Наконец, в воспоминаниях героя есть «петербургский» эпизод, целиком построенный на реминисценциях из Достоевского и Гоголя Когда Мальте жил в Петербурге в меблированных комнатах, его соседями были студент, постоянно играющий на скрипке (наподобие музыканта Ефимова из «Неточки Незвановой» Достоевского), и мелкий чиновник Николай Кузьмич, помешавшийся на желании разбогатеть и решивший в конечном счете копить собственное время, которое, разбитое на минуты, представилось ему неслыханным богатством.

Но, видя как оно растрачивается по мелочам в повседневной жизни, Николай Кузьмич отказывается от всякого действия, ложится на диван и проводит на нем все дни, декламируя стихи. Одновременно его мечты о богатстве персонифицируются в образе состоятельного двойника, который подолгу ведет с ним беседы. («– Николай Кузьмич, – сказал он благодушно и вообразил себя же, но без шубы, жалкого, тощего, на жестком диванчике, – я полагаю, Николай Кузьмич, – сказал он, – вы не возгордитесь от своего богатства. Помните – деньги не главное. И среди бедняков встречаются люди достойнейшие, попадаются, знаете ли, и разорившиеся дворяне, и генеральские дочки, бывает, метут подолами улицу»). Если мотивы бедности и двойничества перекликаются «Шинелью», «Записками сумасшедшего» Гоголя и «Двойником» Достоевского, то страстное желание богатства героем могут также восходить к желанию Аркадия «стать Ротшильдом» («Подросток») и намерению Раскольникова приобрести «разом весь капитал»; тем более что последний вынашивает свой замысел, безвыходно пребывая в своей каморке и не вставая по суткам с кровати (как и Николай Кузьмич у Рильке). Образ обнищавшей генеральской дочери отсылает к Катерине Ивановне Мармеладовой. Тема накопления времени по минутам вызывает в памяти рассказ князя Мышкина у Епанчиных о приговоренном к смерти, которому последние пять минут жизни показались неслыханным богатством, но который, после отмены приговора, не сумел правильно распорядиться с уже бессчетными минутами. Бесконечная декламация стихов на диване чиновником своеобразно воплощает представление Рильке об исконной романтичности и поэтичности русской души.

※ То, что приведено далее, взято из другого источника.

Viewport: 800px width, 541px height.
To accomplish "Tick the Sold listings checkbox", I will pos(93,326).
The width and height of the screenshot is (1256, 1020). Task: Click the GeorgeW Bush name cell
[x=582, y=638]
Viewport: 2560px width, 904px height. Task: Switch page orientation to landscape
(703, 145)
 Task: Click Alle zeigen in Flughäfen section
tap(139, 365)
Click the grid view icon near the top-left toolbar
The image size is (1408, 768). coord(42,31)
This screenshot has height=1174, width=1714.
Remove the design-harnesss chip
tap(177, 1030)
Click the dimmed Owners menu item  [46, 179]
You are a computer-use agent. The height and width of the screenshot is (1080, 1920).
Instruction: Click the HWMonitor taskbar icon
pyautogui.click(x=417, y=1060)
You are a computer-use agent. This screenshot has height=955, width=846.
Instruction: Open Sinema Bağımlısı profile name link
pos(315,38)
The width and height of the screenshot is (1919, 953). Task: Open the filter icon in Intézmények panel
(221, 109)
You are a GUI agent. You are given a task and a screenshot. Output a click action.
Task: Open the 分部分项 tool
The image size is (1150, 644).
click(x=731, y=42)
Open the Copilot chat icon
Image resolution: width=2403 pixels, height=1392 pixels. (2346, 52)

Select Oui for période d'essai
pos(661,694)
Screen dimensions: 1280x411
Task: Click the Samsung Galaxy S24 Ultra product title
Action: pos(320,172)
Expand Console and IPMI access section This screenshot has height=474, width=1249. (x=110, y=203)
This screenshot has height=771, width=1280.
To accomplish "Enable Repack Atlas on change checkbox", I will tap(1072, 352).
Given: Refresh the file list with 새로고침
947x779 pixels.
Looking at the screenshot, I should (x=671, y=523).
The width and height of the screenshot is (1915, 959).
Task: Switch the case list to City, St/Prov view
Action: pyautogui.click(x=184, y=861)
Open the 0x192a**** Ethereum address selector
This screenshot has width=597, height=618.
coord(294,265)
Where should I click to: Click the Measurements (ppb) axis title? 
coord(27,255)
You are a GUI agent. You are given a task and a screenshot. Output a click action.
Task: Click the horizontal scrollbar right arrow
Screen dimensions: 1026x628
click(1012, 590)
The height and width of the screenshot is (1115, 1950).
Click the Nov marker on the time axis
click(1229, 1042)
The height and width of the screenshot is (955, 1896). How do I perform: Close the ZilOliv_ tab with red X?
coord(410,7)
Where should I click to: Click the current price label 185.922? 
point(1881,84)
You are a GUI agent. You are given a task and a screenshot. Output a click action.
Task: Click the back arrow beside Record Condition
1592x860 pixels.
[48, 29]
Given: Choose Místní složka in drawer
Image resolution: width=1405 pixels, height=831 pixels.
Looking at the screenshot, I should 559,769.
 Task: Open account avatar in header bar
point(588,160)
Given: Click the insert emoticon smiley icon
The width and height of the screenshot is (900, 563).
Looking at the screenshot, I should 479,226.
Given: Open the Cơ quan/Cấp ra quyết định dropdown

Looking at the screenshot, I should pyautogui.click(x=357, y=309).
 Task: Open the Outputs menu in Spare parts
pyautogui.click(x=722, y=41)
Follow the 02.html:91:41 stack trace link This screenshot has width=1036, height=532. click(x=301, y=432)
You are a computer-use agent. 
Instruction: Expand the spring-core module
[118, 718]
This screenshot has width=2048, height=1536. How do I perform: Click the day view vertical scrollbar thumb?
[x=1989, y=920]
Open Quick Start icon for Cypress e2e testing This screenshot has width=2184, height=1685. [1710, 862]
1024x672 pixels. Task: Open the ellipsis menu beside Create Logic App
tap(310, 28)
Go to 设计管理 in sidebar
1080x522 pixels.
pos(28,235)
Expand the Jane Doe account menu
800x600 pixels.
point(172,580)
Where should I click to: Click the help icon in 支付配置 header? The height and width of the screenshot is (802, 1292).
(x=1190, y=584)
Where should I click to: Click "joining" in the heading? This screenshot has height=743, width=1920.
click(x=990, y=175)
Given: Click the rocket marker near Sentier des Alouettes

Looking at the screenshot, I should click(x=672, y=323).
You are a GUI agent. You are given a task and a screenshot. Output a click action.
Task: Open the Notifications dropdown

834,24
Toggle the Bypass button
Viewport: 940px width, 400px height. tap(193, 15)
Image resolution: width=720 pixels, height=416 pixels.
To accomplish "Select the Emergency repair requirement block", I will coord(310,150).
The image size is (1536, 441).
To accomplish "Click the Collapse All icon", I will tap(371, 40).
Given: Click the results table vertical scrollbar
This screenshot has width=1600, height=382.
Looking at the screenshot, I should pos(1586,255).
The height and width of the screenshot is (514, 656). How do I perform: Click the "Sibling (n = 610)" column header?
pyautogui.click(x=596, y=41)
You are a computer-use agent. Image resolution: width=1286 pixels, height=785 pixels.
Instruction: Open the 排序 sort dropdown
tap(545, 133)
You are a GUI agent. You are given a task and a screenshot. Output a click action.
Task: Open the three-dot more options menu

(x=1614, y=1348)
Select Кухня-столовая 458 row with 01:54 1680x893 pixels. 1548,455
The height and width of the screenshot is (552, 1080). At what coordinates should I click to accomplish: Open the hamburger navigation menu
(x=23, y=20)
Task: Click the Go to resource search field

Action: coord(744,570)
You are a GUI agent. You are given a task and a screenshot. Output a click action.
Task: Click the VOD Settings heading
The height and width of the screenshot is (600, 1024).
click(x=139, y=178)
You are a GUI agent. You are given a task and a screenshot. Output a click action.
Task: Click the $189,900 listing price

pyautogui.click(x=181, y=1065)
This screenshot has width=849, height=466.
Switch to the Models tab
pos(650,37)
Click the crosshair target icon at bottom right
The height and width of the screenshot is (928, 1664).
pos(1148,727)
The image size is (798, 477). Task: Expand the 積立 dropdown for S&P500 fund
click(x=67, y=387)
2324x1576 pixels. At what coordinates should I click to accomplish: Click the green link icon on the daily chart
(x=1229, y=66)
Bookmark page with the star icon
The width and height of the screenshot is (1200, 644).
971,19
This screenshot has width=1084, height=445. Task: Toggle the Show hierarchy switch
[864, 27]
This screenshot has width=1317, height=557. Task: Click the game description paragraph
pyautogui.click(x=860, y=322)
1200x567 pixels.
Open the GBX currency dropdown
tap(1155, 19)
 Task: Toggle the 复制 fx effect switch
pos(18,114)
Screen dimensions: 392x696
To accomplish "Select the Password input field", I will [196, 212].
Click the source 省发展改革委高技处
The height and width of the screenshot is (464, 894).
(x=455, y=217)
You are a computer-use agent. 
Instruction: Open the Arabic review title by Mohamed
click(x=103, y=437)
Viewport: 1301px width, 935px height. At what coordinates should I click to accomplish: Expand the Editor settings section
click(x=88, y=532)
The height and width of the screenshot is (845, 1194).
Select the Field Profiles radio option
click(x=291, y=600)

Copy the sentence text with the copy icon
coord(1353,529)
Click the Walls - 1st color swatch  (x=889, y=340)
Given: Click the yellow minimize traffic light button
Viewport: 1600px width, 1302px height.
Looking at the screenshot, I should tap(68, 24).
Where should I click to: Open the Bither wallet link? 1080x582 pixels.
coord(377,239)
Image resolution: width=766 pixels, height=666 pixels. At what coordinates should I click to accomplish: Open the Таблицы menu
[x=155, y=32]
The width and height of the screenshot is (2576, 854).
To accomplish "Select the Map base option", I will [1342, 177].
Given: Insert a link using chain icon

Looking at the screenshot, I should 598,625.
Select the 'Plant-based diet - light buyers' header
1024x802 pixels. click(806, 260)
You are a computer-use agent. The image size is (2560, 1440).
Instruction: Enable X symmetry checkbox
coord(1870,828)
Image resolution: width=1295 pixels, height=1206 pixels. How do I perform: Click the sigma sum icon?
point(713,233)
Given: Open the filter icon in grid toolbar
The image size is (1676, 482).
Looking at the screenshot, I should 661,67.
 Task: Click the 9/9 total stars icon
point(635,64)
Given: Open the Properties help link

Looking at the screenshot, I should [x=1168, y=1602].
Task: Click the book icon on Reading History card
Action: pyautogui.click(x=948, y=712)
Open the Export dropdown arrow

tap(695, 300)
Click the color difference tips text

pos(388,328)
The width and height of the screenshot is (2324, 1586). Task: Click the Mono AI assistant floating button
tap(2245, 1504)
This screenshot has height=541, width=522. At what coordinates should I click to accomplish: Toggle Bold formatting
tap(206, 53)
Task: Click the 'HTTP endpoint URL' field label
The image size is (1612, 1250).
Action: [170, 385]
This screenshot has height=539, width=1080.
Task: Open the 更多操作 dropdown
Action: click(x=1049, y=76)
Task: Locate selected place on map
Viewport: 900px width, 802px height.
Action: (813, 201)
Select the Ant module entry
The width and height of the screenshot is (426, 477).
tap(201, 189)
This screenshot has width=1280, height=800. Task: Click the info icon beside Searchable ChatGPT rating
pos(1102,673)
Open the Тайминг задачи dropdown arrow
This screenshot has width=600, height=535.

В первые десятилетия ХХ в. Достоевский активно влияет на прозу немецкоязычных стран. Романы Достоевского породили множество "спутников", повторяющих на новом уровне их коллизию. Таковы подражания "Идиоту": "Блаженный во Христе Эммануил Квинт" Г. Гауптмана (какова была бы судьба Христа, если бы он вновь пришел к людям), "Каспар Хаузер" (1908) Я. Вассермана[xxxiii], "Глупец" (1909) Б. Келлермана. (см. соответствующие словарные статьи наст.изд.)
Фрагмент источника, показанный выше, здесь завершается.